### [Records provided]
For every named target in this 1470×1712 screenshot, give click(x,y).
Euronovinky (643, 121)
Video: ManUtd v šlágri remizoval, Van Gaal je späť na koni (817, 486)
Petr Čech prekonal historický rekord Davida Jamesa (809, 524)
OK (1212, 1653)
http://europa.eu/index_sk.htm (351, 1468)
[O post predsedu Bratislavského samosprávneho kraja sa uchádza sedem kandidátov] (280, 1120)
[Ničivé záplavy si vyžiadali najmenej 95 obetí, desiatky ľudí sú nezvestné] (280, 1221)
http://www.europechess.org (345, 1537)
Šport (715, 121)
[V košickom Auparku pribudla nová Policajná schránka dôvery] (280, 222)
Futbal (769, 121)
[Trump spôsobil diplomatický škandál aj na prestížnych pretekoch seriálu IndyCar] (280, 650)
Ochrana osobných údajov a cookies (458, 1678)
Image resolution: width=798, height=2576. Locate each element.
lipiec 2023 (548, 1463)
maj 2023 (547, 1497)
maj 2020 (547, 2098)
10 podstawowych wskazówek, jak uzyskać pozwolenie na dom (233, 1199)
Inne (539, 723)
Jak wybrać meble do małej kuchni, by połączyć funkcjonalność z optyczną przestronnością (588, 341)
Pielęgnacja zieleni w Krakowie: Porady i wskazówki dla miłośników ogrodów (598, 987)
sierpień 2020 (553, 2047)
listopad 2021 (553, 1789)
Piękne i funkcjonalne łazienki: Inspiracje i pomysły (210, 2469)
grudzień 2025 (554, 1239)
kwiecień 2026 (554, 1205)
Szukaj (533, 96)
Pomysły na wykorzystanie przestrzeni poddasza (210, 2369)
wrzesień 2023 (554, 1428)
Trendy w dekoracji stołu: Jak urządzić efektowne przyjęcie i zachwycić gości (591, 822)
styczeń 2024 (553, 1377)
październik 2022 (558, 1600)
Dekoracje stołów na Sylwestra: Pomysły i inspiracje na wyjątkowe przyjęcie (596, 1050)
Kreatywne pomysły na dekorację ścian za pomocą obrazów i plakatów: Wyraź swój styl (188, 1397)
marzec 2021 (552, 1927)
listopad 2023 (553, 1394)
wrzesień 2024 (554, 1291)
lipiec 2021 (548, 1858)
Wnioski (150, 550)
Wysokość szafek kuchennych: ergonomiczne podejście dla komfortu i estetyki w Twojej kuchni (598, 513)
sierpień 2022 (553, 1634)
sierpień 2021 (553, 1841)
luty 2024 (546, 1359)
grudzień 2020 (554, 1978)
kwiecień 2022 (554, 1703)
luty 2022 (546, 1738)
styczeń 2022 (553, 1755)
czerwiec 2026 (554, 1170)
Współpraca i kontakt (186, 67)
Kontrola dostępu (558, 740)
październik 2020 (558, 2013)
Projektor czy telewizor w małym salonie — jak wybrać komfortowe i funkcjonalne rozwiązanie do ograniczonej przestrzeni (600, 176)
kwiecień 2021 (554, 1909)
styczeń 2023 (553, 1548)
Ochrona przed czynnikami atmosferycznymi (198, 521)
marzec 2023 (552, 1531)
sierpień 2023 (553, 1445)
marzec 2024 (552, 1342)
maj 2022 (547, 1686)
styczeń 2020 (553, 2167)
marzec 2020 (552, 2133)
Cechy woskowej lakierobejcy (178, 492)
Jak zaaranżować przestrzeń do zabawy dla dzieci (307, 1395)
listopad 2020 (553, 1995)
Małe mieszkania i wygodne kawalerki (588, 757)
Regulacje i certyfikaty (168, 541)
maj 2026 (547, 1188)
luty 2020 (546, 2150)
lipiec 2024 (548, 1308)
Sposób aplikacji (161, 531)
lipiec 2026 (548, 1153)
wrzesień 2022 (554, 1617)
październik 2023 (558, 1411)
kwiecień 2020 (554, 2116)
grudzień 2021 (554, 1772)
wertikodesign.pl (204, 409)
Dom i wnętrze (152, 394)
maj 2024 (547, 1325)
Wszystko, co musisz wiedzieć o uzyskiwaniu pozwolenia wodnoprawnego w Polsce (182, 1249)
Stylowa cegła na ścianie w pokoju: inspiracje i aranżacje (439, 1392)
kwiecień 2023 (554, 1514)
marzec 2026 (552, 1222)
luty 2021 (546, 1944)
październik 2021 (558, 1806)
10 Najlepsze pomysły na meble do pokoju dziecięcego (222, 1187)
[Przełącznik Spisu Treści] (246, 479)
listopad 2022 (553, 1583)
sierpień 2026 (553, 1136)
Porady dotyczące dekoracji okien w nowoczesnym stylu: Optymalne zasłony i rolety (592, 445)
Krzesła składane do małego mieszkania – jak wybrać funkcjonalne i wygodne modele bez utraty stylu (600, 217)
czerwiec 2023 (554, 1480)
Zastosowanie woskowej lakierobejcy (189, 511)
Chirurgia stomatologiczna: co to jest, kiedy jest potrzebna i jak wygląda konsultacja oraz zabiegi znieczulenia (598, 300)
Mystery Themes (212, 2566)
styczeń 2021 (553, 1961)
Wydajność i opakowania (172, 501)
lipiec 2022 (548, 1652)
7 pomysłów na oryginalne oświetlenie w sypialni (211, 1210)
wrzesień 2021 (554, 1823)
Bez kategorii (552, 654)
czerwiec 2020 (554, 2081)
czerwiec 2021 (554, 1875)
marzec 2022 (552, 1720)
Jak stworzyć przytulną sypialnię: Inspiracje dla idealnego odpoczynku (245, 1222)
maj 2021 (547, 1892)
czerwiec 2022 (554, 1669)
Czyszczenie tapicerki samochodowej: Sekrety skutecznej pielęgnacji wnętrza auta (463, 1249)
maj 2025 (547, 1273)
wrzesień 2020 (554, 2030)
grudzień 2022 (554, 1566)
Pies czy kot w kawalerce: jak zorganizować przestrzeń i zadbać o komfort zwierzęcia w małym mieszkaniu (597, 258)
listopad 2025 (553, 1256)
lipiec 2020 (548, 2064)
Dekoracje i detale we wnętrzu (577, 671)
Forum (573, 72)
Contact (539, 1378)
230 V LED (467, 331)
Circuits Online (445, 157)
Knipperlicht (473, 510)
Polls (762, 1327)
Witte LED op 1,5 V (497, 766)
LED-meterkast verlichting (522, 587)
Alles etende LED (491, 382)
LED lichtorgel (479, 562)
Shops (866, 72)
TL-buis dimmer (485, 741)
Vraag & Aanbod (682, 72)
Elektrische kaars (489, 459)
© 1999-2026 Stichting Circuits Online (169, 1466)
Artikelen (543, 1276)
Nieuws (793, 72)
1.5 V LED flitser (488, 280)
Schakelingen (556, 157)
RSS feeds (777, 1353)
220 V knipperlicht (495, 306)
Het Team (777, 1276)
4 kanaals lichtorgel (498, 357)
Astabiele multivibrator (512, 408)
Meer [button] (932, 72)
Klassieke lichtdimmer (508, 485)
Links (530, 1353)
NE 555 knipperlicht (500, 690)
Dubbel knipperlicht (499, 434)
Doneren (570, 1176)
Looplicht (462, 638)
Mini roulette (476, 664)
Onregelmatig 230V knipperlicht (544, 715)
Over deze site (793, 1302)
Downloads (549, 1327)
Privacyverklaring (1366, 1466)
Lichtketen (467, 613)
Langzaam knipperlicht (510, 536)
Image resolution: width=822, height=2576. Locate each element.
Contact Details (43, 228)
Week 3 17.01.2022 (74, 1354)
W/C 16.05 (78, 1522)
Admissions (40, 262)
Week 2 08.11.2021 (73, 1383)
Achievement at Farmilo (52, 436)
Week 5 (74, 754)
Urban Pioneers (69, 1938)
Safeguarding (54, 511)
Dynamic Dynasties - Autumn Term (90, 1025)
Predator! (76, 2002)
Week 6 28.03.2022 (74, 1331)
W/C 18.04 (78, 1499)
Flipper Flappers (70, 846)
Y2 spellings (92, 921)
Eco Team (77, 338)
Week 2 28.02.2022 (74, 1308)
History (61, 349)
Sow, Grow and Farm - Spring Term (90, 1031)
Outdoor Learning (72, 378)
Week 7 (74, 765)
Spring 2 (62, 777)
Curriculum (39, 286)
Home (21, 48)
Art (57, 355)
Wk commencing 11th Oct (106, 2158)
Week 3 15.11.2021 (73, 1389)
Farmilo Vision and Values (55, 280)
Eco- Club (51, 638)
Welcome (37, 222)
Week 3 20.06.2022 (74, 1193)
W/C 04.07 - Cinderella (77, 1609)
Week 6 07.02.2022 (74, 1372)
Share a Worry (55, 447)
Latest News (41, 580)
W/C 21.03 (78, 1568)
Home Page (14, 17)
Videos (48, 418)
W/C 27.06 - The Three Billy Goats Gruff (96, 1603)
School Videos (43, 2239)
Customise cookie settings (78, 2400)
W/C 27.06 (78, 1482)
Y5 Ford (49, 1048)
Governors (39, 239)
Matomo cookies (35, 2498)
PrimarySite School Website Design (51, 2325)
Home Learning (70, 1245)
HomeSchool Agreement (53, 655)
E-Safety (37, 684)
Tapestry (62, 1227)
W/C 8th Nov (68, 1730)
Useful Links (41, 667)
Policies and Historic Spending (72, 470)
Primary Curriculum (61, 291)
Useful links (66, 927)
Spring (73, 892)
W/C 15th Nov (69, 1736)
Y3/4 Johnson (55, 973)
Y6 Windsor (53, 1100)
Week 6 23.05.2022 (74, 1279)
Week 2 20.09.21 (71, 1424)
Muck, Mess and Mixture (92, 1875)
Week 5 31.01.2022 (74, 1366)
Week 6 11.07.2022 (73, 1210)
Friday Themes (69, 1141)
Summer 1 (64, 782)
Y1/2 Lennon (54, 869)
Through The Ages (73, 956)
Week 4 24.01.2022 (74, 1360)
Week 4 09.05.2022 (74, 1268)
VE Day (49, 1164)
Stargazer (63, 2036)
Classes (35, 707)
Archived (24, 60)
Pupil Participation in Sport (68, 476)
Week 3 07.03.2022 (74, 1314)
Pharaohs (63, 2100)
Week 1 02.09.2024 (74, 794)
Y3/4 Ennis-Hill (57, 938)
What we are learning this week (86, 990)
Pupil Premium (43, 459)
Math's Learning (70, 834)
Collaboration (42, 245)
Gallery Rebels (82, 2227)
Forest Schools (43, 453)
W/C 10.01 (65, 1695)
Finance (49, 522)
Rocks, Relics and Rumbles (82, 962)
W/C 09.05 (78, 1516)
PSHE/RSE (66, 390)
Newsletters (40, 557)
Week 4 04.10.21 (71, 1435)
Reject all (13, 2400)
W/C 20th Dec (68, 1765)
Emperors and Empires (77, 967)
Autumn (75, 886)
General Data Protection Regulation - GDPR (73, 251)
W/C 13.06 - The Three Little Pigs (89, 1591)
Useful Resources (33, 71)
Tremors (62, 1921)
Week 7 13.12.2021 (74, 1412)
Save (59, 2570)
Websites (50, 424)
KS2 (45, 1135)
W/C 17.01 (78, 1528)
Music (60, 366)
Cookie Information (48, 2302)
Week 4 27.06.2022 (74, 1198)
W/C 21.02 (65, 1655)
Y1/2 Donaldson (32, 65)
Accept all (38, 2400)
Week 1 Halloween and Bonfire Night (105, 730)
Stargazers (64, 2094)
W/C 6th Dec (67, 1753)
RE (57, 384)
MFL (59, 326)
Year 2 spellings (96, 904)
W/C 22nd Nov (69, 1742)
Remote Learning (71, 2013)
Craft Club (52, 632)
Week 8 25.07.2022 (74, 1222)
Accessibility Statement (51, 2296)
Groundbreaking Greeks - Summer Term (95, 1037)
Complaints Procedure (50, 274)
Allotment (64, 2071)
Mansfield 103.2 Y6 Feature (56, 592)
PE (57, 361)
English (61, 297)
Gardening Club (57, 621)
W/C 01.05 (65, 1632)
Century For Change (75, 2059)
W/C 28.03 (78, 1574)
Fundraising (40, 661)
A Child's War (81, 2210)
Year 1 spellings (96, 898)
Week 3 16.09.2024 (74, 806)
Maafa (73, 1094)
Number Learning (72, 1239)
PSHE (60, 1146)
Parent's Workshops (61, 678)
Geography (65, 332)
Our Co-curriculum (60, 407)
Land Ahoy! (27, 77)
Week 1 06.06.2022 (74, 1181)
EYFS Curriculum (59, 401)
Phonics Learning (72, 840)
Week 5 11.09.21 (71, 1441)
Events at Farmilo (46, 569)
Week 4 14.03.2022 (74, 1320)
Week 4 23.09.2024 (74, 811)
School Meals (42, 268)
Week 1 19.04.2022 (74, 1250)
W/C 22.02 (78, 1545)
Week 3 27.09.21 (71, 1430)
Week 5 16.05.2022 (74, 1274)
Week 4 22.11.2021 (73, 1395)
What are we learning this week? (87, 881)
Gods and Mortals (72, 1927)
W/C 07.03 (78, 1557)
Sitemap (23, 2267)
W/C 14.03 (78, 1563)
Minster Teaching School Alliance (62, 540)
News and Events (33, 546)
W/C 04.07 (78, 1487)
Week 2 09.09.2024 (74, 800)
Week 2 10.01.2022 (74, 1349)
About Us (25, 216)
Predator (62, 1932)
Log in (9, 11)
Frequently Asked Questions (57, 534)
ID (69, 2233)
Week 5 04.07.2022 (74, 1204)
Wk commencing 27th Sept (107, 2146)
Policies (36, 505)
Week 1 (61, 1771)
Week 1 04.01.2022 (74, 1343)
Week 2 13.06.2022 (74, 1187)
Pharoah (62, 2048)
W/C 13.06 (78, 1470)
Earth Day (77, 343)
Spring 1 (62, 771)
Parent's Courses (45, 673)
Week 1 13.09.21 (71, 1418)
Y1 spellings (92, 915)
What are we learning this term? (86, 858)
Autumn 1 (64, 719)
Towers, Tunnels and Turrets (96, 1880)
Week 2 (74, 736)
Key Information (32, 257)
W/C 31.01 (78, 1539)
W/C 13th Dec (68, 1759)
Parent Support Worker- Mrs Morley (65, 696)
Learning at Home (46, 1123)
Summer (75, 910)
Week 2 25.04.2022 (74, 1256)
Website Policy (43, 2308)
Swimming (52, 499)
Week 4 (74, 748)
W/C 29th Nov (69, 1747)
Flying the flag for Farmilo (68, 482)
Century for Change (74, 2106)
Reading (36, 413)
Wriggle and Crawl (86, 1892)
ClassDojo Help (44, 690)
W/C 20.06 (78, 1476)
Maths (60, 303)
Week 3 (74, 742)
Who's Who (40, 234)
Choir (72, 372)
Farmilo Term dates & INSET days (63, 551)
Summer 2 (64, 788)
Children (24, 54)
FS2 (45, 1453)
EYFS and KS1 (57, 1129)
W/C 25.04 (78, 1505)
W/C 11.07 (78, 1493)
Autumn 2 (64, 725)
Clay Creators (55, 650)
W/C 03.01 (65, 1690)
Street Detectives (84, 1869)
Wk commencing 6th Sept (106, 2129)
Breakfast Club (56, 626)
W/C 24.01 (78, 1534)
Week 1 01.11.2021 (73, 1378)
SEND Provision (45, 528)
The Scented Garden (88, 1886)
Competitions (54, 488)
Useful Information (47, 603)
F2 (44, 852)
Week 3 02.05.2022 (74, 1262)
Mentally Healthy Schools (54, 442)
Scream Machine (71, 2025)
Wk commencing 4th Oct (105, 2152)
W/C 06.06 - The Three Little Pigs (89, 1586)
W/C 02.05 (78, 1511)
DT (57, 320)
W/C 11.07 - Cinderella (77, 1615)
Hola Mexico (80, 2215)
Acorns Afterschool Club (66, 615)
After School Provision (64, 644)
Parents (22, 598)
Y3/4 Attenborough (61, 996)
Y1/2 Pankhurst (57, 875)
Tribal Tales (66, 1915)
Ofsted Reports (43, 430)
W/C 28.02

### [Task item]
Restate, word for word and with nothing added, the lines from the first line of the listing through the one where "luty 2024 (546, 1359)" stands.

### [Expected output]
For every named target in this 1470×1712 screenshot, give click(x,y).
Euronovinky (643, 121)
Video: ManUtd v šlágri remizoval, Van Gaal je späť na koni (817, 486)
Petr Čech prekonal historický rekord Davida Jamesa (809, 524)
OK (1212, 1653)
http://europa.eu/index_sk.htm (351, 1468)
[O post predsedu Bratislavského samosprávneho kraja sa uchádza sedem kandidátov] (280, 1120)
[Ničivé záplavy si vyžiadali najmenej 95 obetí, desiatky ľudí sú nezvestné] (280, 1221)
http://www.europechess.org (345, 1537)
Šport (715, 121)
[V košickom Auparku pribudla nová Policajná schránka dôvery] (280, 222)
Futbal (769, 121)
[Trump spôsobil diplomatický škandál aj na prestížnych pretekoch seriálu IndyCar] (280, 650)
Ochrana osobných údajov a cookies (458, 1678)
Image resolution: width=798, height=2576. Locate each element.
lipiec 2023 (548, 1463)
maj 2023 (547, 1497)
maj 2020 (547, 2098)
10 podstawowych wskazówek, jak uzyskać pozwolenie na dom (233, 1199)
Inne (539, 723)
Jak wybrać meble do małej kuchni, by połączyć funkcjonalność z optyczną przestronnością (588, 341)
Pielęgnacja zieleni w Krakowie: Porady i wskazówki dla miłośników ogrodów (598, 987)
sierpień 2020 (553, 2047)
listopad 2021 (553, 1789)
Piękne i funkcjonalne łazienki: Inspiracje i pomysły (210, 2469)
grudzień 2025 (554, 1239)
kwiecień 2026 (554, 1205)
Szukaj (533, 96)
Pomysły na wykorzystanie przestrzeni poddasza (210, 2369)
wrzesień 2023 (554, 1428)
Trendy w dekoracji stołu: Jak urządzić efektowne przyjęcie i zachwycić gości (591, 822)
styczeń 2024 (553, 1377)
październik 2022 (558, 1600)
Dekoracje stołów na Sylwestra: Pomysły i inspiracje na wyjątkowe przyjęcie (596, 1050)
Kreatywne pomysły na dekorację ścian za pomocą obrazów i plakatów: Wyraź swój styl (188, 1397)
marzec 2021 (552, 1927)
listopad 2023 (553, 1394)
wrzesień 2024 (554, 1291)
lipiec 2021 (548, 1858)
Wnioski (150, 550)
Wysokość szafek kuchennych: ergonomiczne podejście dla komfortu i estetyki w Twojej kuchni (598, 513)
sierpień 2022 (553, 1634)
sierpień 2021 (553, 1841)
luty 2024 (546, 1359)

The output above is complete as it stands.